Summary

The severity of Alzheimer's disease (AD) symptoms is directly linked to levels of the amyloid beta (i.e., the generation of Abeta peptide), as shown by genetic studies. Abeta levels and the amount of amyloid deposits increase in AD, yet factors that increase Abeta levels at the synapses (the connections between nerve cells) remain largely unknown. The goal of this project is to study the role of a type of synapse protein, called Neurexins, in regulating amyloid deposition in AD. Collectively, this research proposal will provide novel insights into the development and progression of Alzheimer's disease.

Project Details

The laboratory of Drs. Gautam and Kovac recently identified the Neurexin family of proteins as a novel type of interacting partners for Amyloid Precursor Protein (APP), a protein that generates toxic Abeta peptide in the brain.
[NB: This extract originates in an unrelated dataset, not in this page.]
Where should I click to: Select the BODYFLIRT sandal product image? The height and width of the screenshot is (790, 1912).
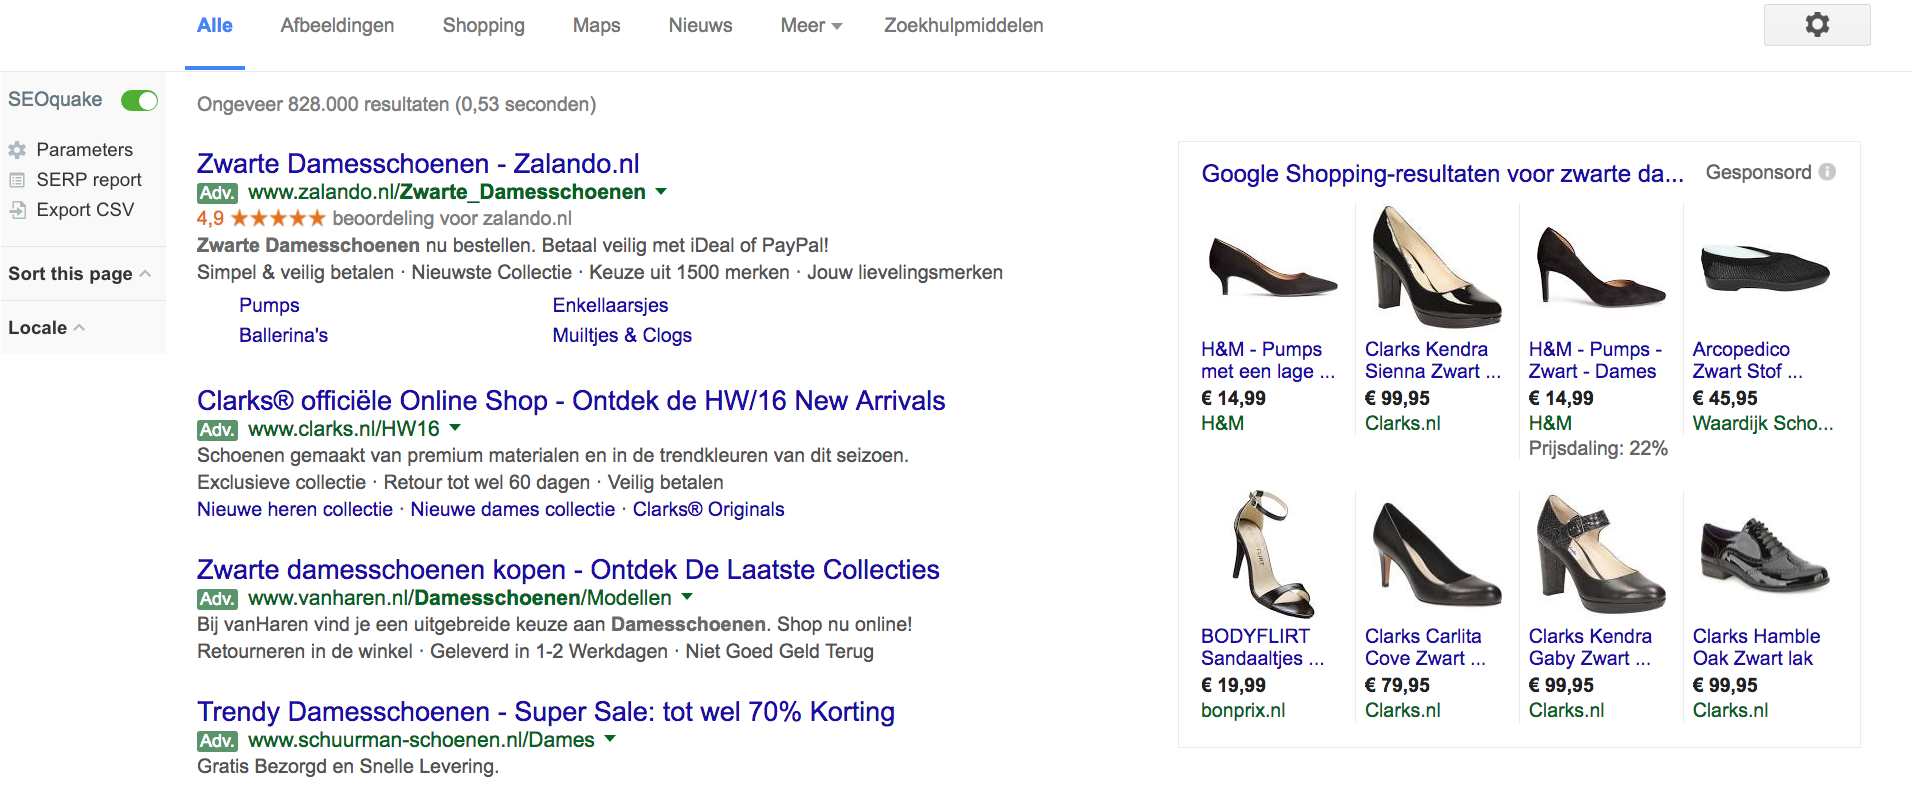(1270, 553)
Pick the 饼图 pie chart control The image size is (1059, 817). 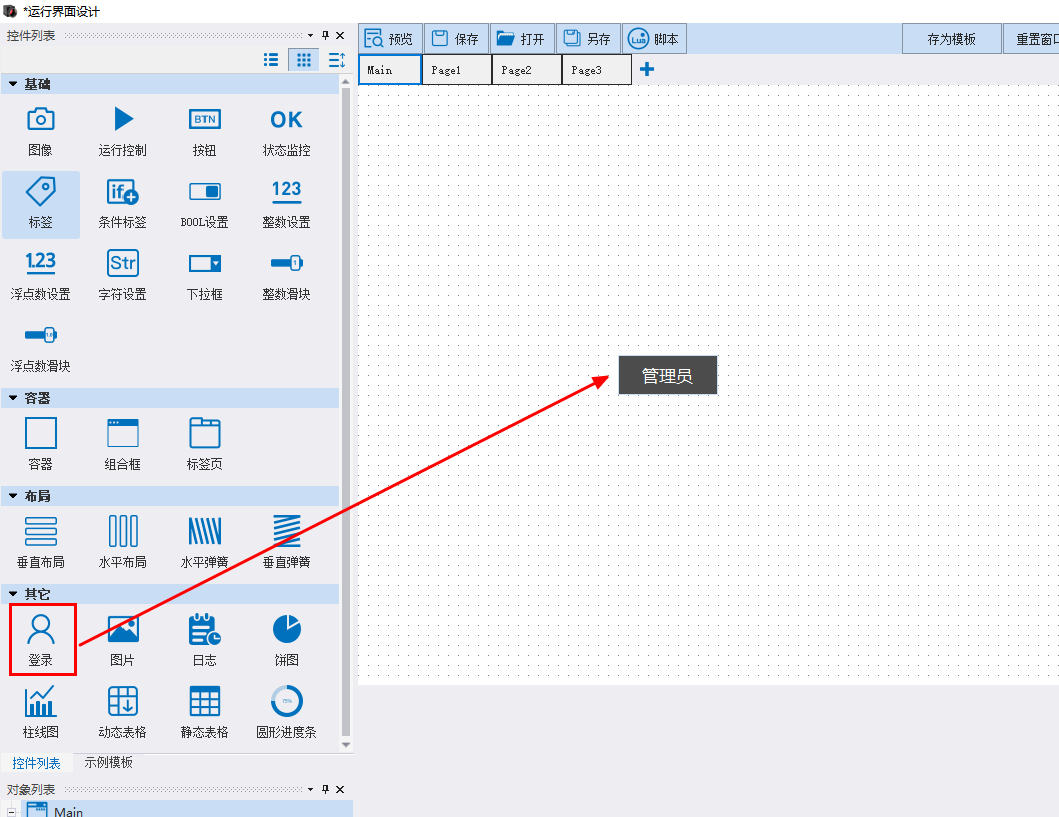coord(286,629)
Functional relevance of this interaction is underscored by the result that reducing the expression level of Neurexin significantly increases toxic Abeta levels in neurons. As expression of different forms of Neurexin in different brain regions is highly age-dependent, regulated interaction between APP and Neurexins may regulate synaptic Abeta generation. Here, the team of Drs. Gautam and Kovac is testing the hypothesis that Neurexin represses Abeta generation in the brain by interacting with APP in a regulated manner. For this purpose, the team is studying the mechanism of how Neurexins modulate APP metabolism and Abeta generation in cultured nerve cells. The results of these studies may help to understand the initiation and progression of Alzheimer's disease, and may contribute to the development of novel strategies for the prevention and treatment of the disease.